Jordan is not cheap, although possibly better value than Israel. The Jordanian Dinar is a very strong currency so it’s  certainly not a ‘bargain’ destination in the Middle East as perhaps Egypt, Turkey or Morocco are sometimes perceived as being. It’s not as hi-tech as Israel, the food is a little less varied as much of the country is semi-desert and so there are challenges. Trade with neighbours Syria and Iraq is greatly diminished due to the conflicts in those countries, and Jordan is now heavily dependent on shipping brought into Aqaba and then north by road, so there are an awful lot of trucks on the main highway!
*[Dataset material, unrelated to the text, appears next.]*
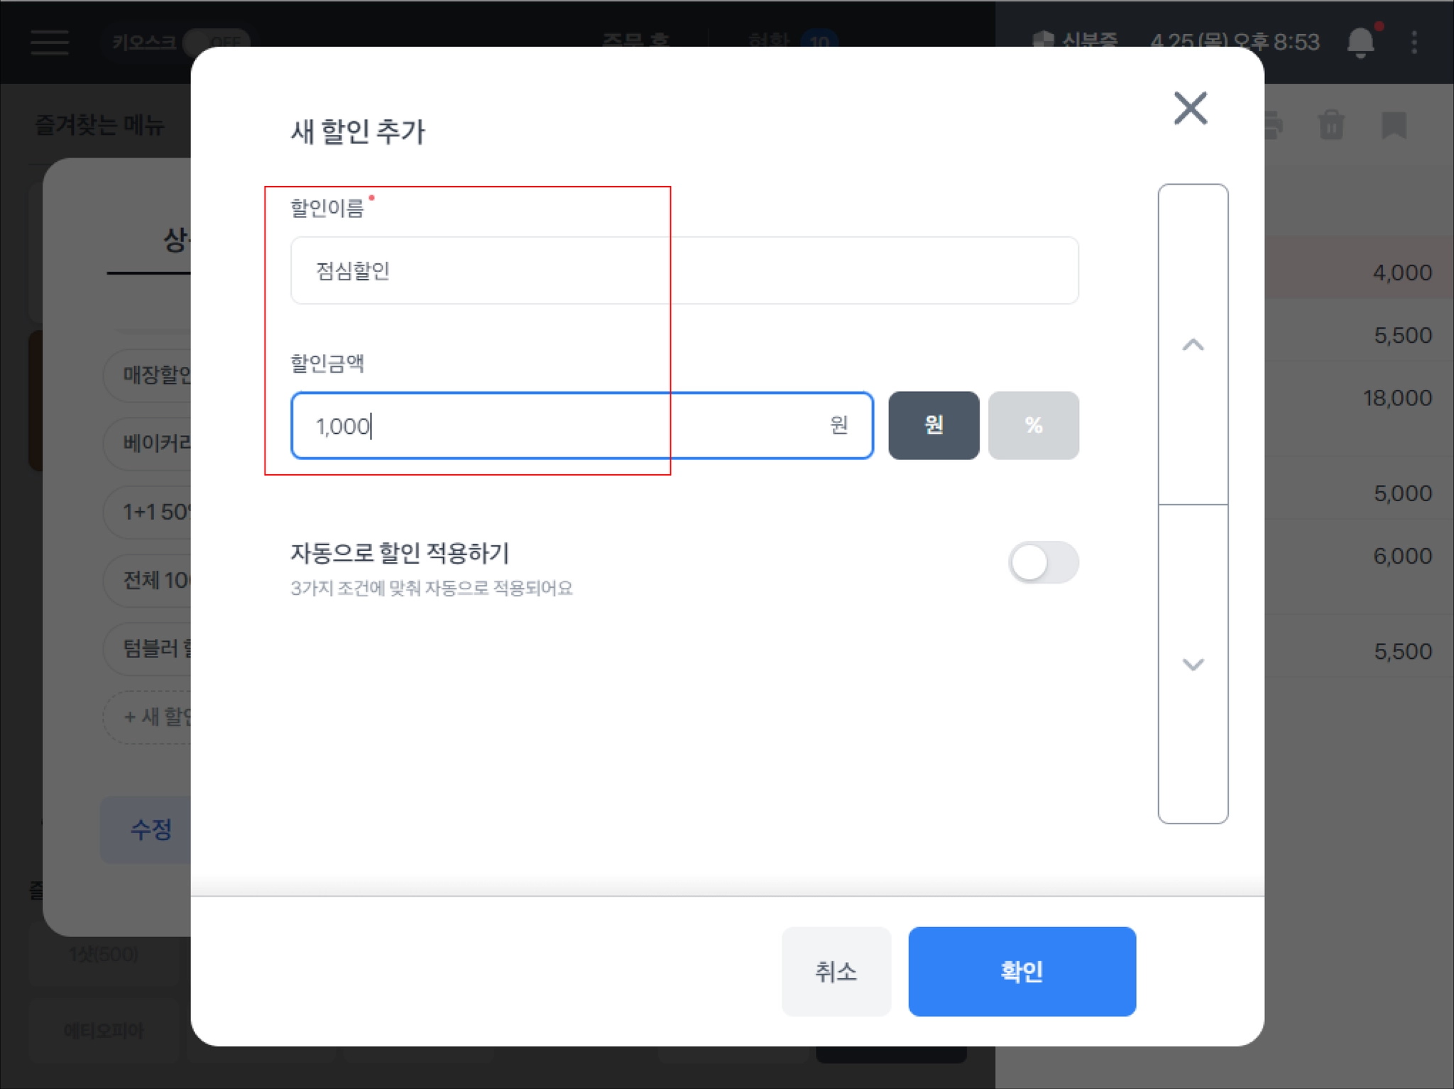
Task: Close the 새 할인 추가 dialog with X
Action: [x=1190, y=109]
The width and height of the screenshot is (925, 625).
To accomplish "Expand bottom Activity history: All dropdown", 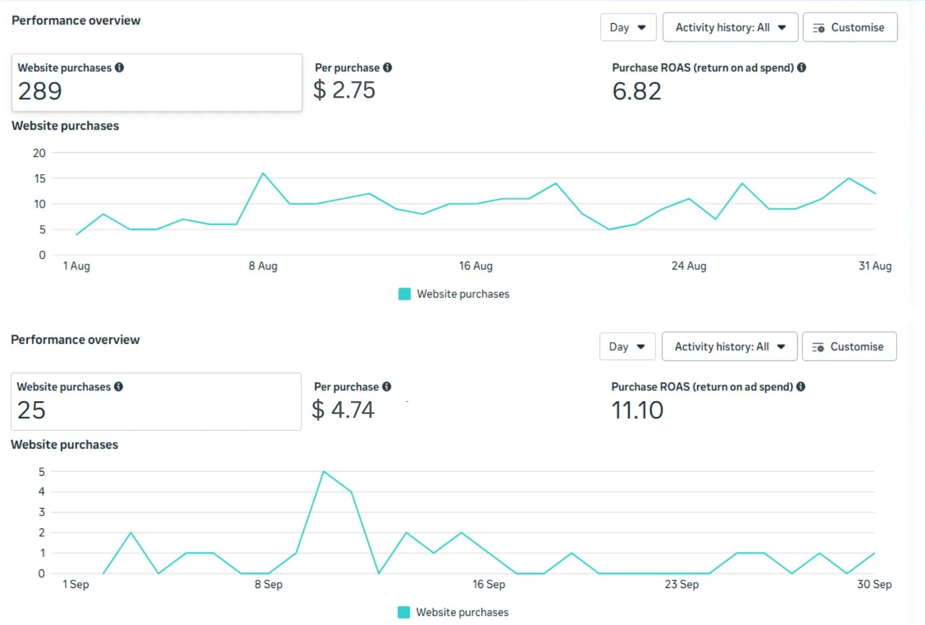I will [730, 347].
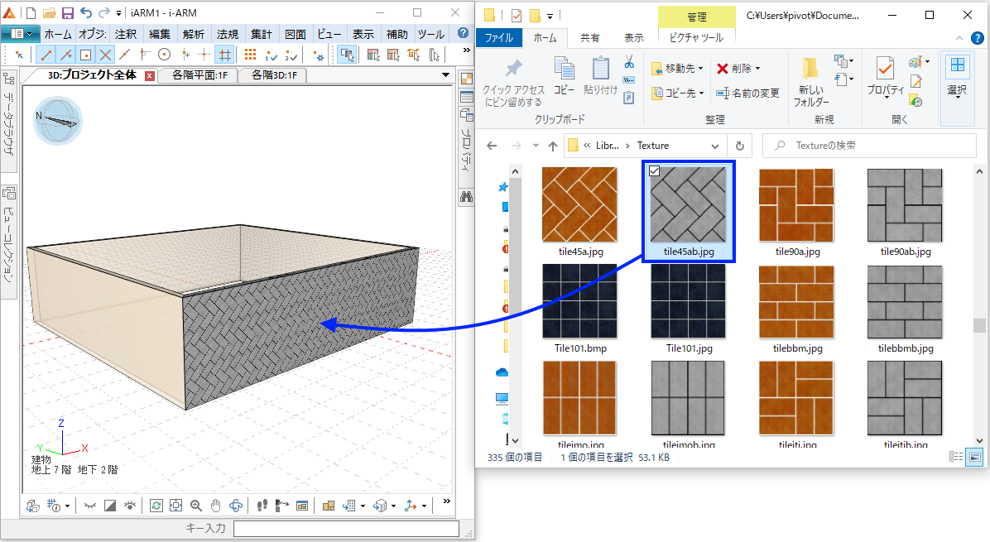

The challenge of the shortage of water (like much of this region) is apparent, but in a region in near continual strife, what’s striking is how stable and relatively prosperous Jordan is. Tourism is booming after a slump following the ‘Arab Spring’ unrests of the early 2010’s.

Jordanian’s respect and affection for the stabilising influence of their monarchy is very clear. The Arabic tradition of a generous welcome and hospitality is also evident everywhere, and that made for a great experience. There were lots of Italian tourists here in August, whereas Israel had lots of French visiting. There’s now a small lull while the Europeans go back to work and school before the high season begins in mid-September for both countries.

Jordan presents itself as a relatively moderate, progressive Muslim country where Kiwis can feel safe and welcome, and it’s not very big either – we managed to see the majority of the obvious highlights in just 6 days, although we didn’t want to leave at the end!